DATA FOR THIS TASK
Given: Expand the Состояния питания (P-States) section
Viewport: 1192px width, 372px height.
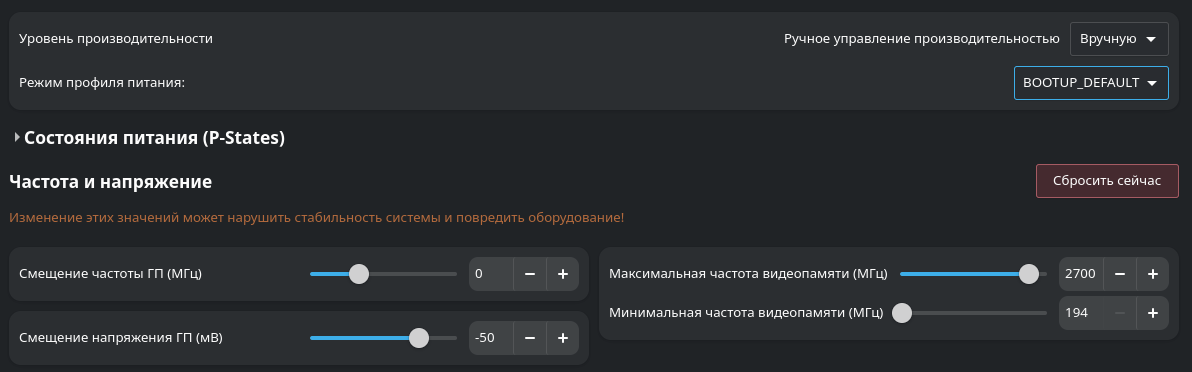Looking at the screenshot, I should click(x=149, y=138).
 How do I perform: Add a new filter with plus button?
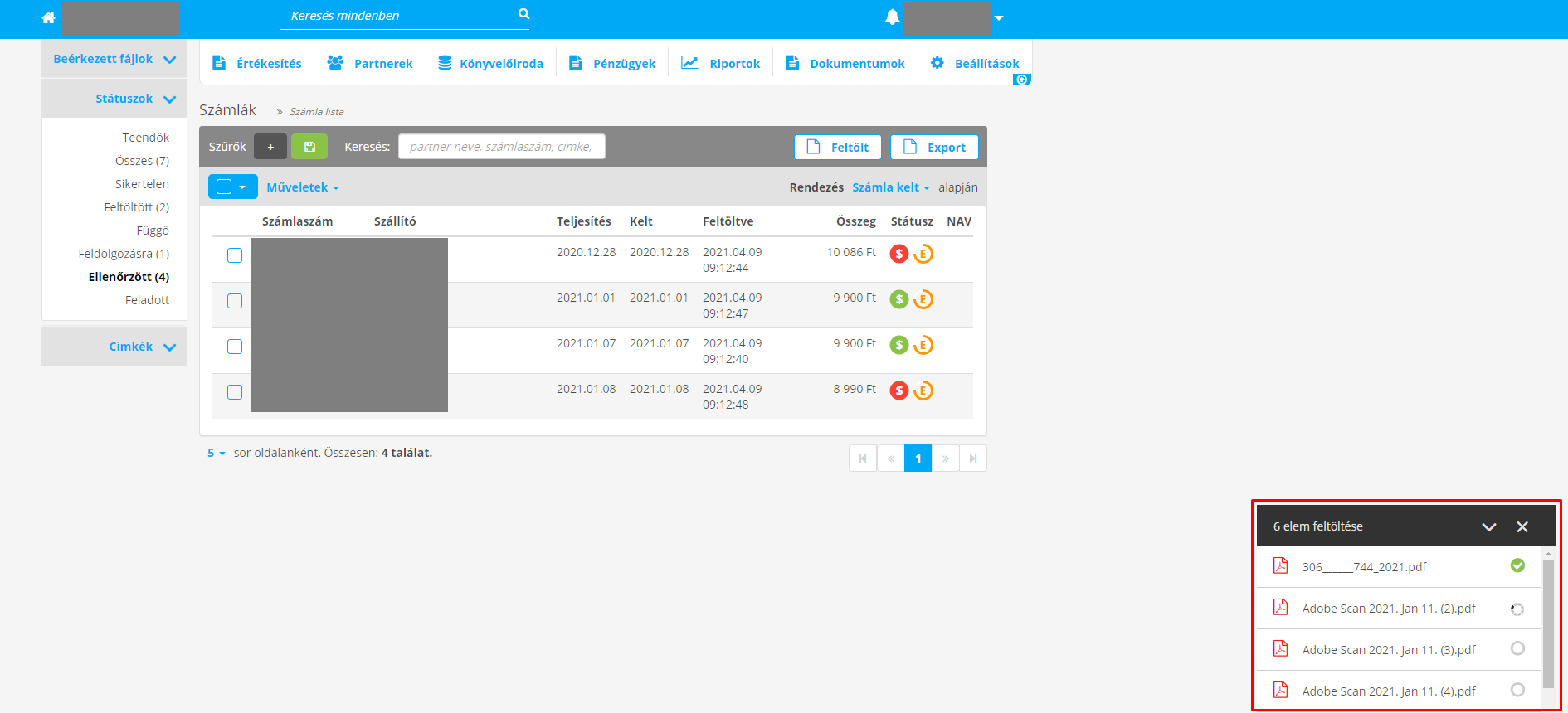(270, 147)

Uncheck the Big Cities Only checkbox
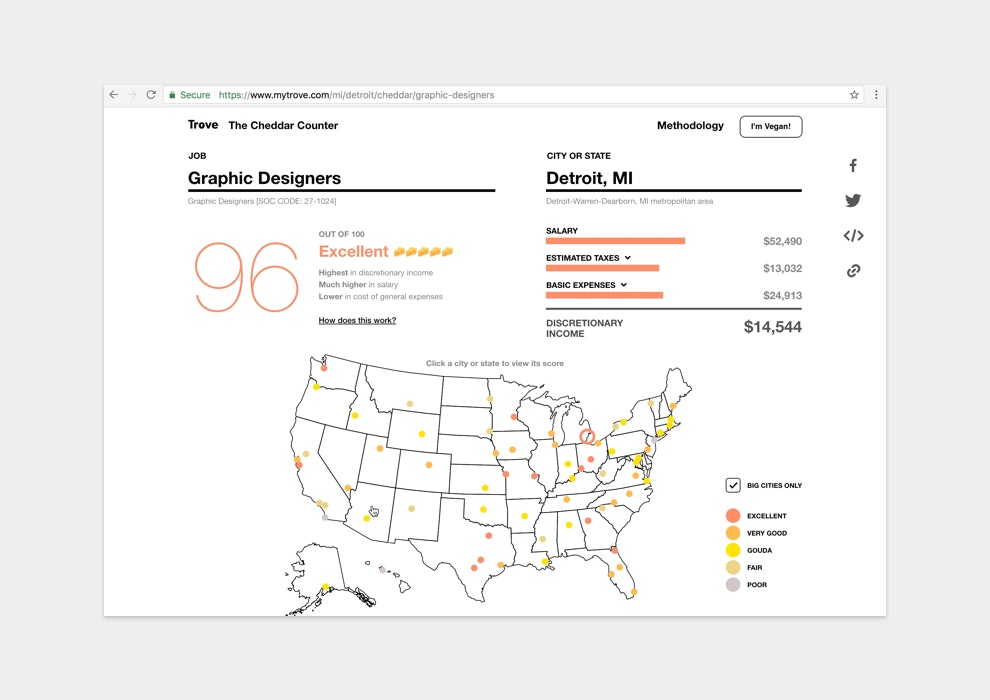point(732,485)
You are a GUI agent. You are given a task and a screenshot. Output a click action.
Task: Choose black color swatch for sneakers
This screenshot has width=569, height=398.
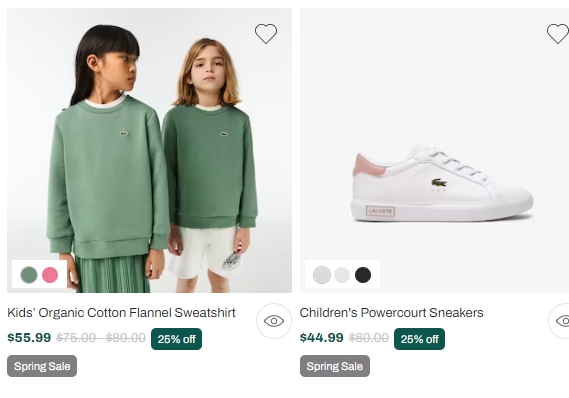(x=363, y=275)
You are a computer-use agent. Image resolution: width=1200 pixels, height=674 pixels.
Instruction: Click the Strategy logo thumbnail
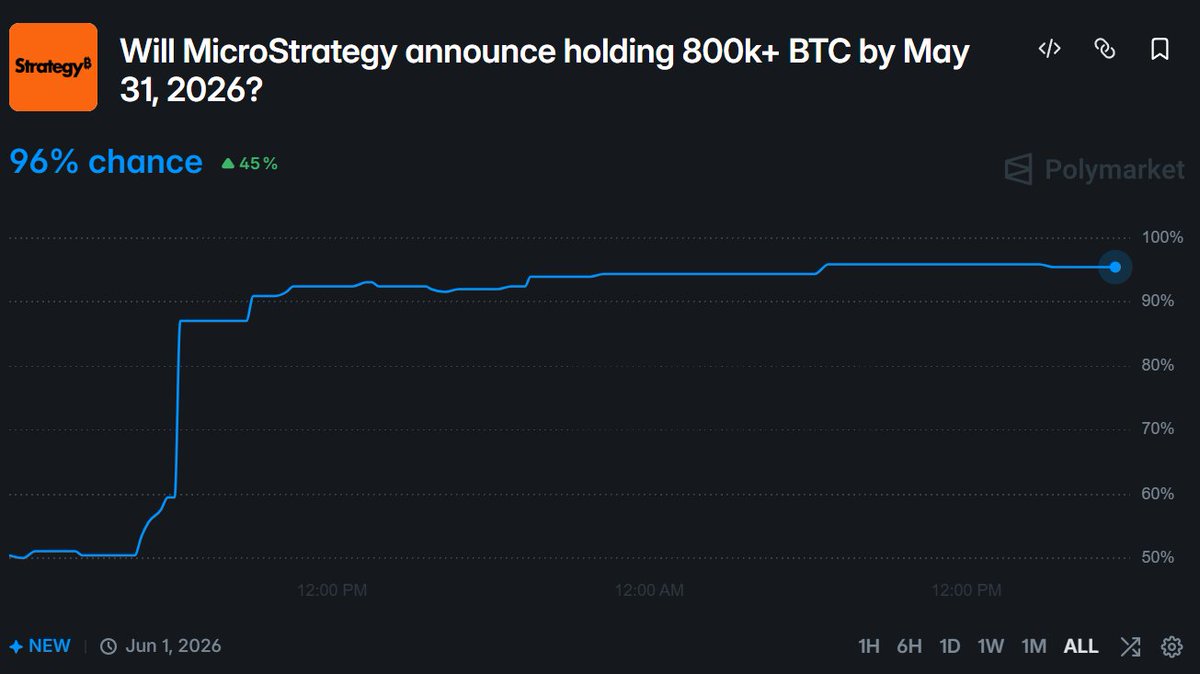click(53, 66)
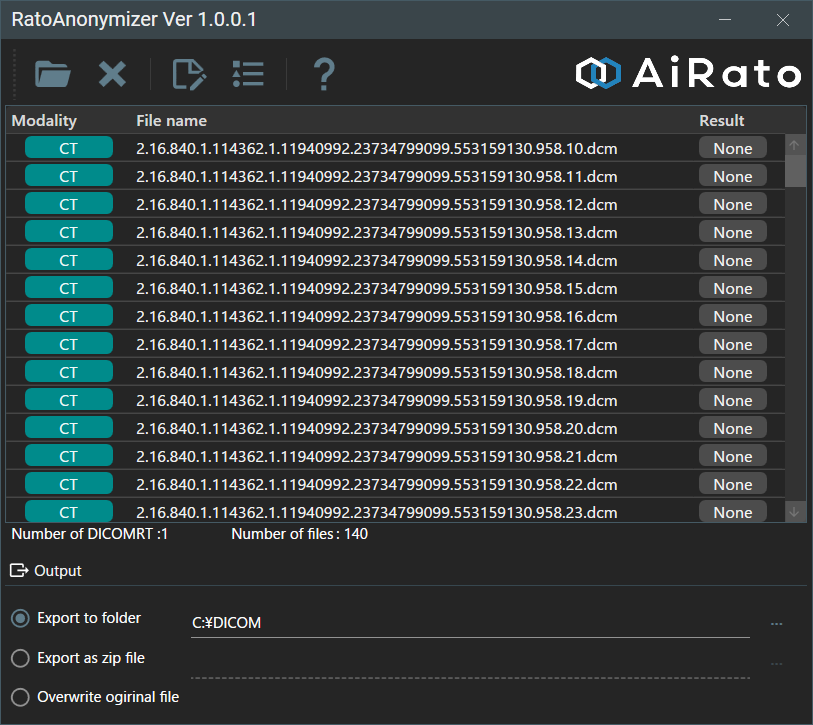Click scrollbar up arrow in file list

click(795, 146)
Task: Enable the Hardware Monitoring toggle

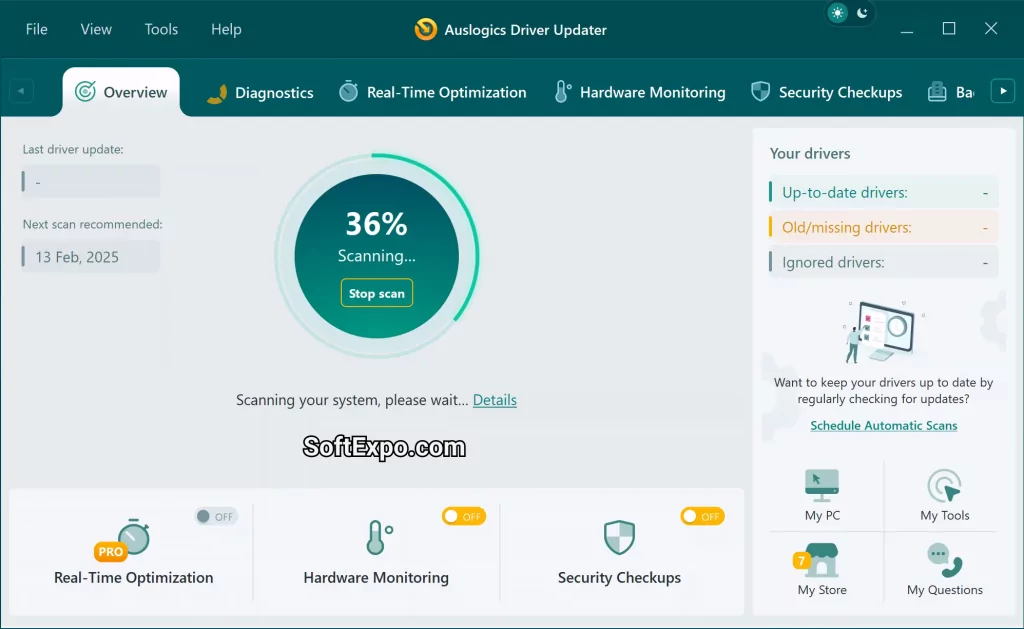Action: pyautogui.click(x=463, y=516)
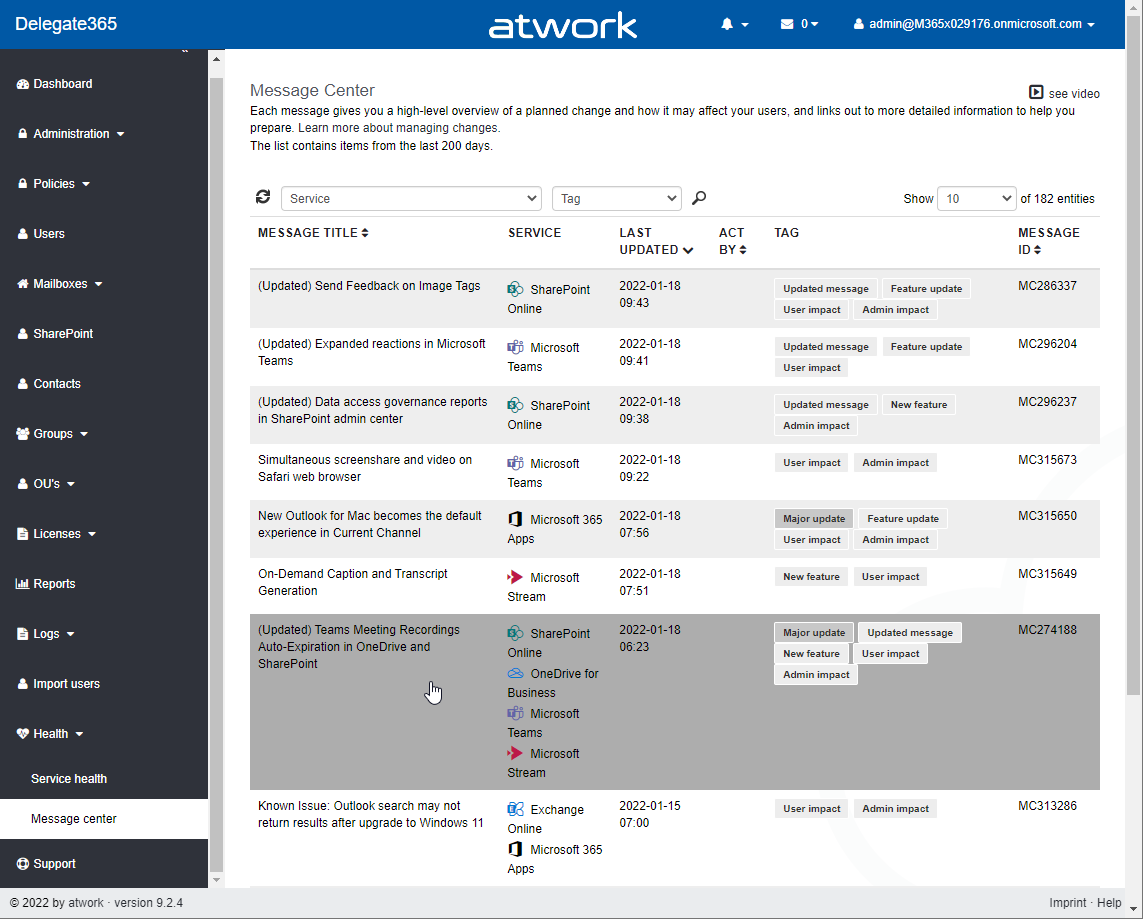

EXERCISE INSTRUCTIONS
Before you return the listing exactly, strip out its pictures.

SOLVED EXERCISE
Given: Expand the Состояния питания (P-States) section
Viewport: 1192px width, 372px height.
Looking at the screenshot, I should click(x=149, y=138).
 How do I perform: Add a new filter with plus button?
(270, 147)

Uncheck the Big Cities Only checkbox
point(732,485)
You are a GUI agent. You are given a task and a screenshot. Output a click action.
Task: Choose black color swatch for sneakers
This screenshot has width=569, height=398.
(x=363, y=275)
You are a computer-use agent. Image resolution: width=1200 pixels, height=674 pixels.
Instruction: Click the Strategy logo thumbnail
click(53, 66)
Click scrollbar up arrow in file list

click(795, 146)
Task: Enable the Hardware Monitoring toggle

Action: pyautogui.click(x=463, y=516)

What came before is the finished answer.